By Noah Johnson
The McDonough Museum invited the public to Salon de Fleurus on Friday, an exhibit where they experienced the atmosphere and discussion of Gertrude Stein’s historical forum for contemporary art.
The McDonough’s raw space gallery has been transformed into an interactive replica of the 20th century art collector’s Parisian salon. Hanging above the lounge space are hand-painted reproductions of the pieces that were once exhibited in Stein’s collection.
Visitors were welcome to observe the paintings, read literature related to Stein and watch some historical footage of that time and culture. Leslie Brothers, director of the McDonough Museum, said Gertrude Stein was not only known for creating one of the best collections of modern art.
The salon concept extends beyond historically contemporary art with exhibits from modern artists on display as well.
“I think of the McDonough as the university’s center for contemporary art,” Brothers said. “And as a salon space where the ideas of our time … [are] represented in works of art, are discussed and debated and shared among others.”
Adjacent to the salon is “Back to the World,” a visual response to the “Tender Buttons” writings of Gertrude Stein by art students at Youngstown State University.
Christine McCullough, art professor at YSU, said the writings are the most well-known of Stein’s and has three different sections, including objects, food and rooms.
“‘Tender Buttons’ happens to be one of the great experiments of modern verse,” McCullough said.
Included with that installation is “Veiled Tolerance,” which combines portraits by McCullough and an installation by Alison Begala.

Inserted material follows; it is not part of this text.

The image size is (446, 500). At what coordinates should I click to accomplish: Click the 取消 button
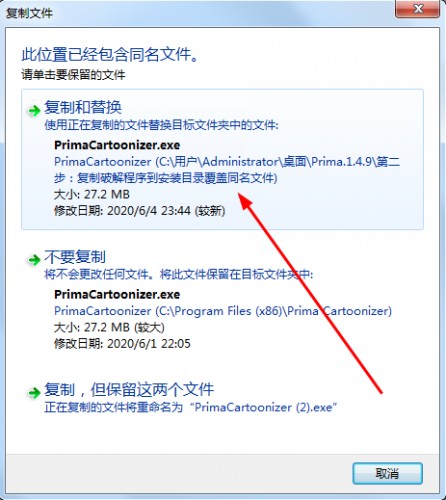387,473
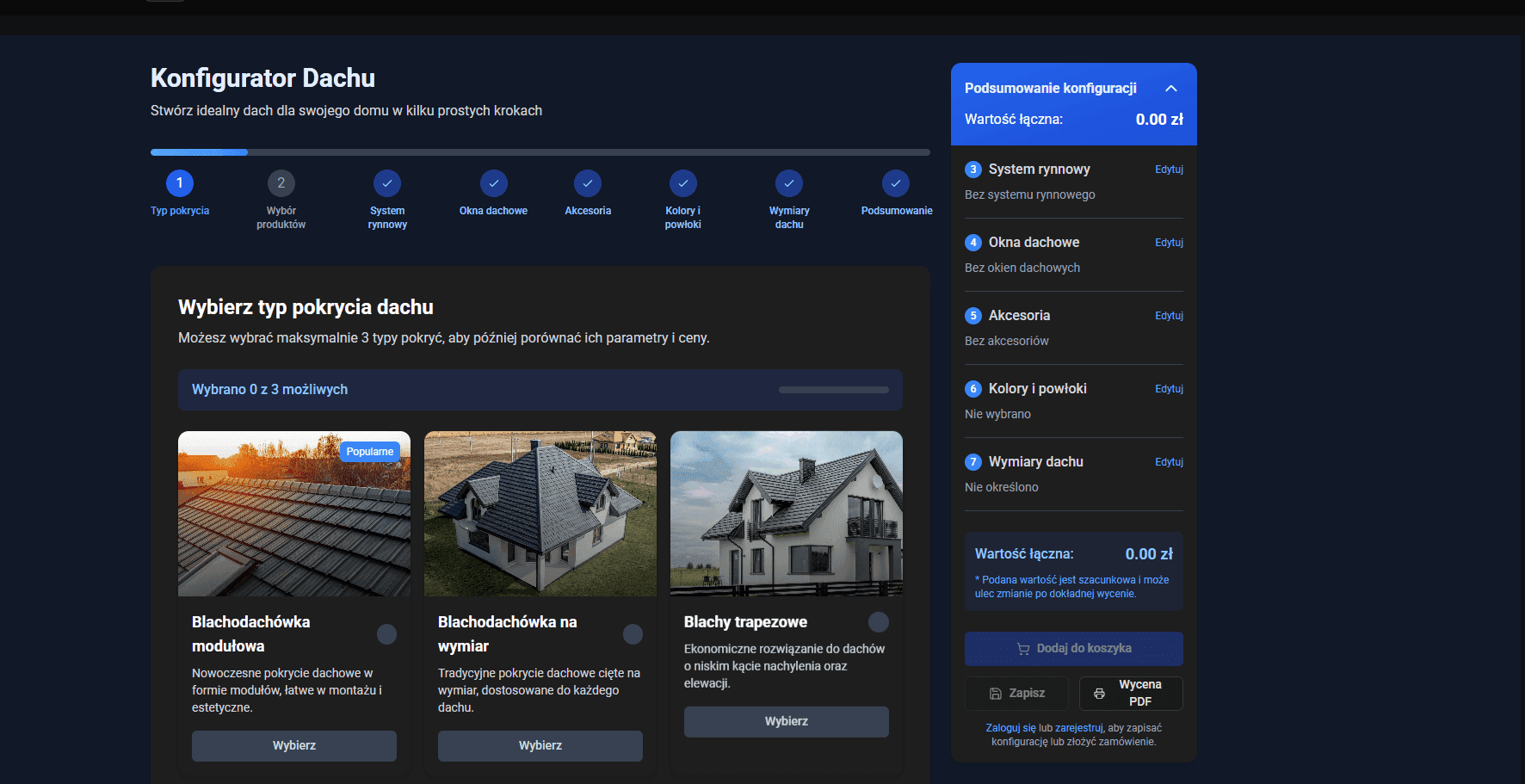Click Wybierz under Blachy trapezowe
The width and height of the screenshot is (1525, 784).
787,722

It is a discussion of acceptance in modern society which seeks to challenge misconceptions of the hijab and headscarf through empathy.
“When a Muslim woman chooses to wear a hijab, it is meant to be her personal choice to wear it and in that decision, bringing her spirit closer to Allah, or God,” Begala said.
Above the salon is “Double Life: 15 Years,” which is a photography exhibit by Kelli Connell that examines the intricacies of relationships and how they are inhabited through compositions of mirrored figures.
The composed figures in her pieces express various moments that could define a relationship through composition, Connell said.
“Using the same model to play both characters also raises up questions about gender and sexuality,” Connell said. “I think in society there’s a lot of ideas about what relationships should be like and we see that played out in popular culture and in movies.”
The show will continue until Nov. 3, hosting a variety of events and performances in that time. The Salon de Fleurus programming begins every Tuesday at noon and includes a screening of “Paris was a Woman” on Sept. 19.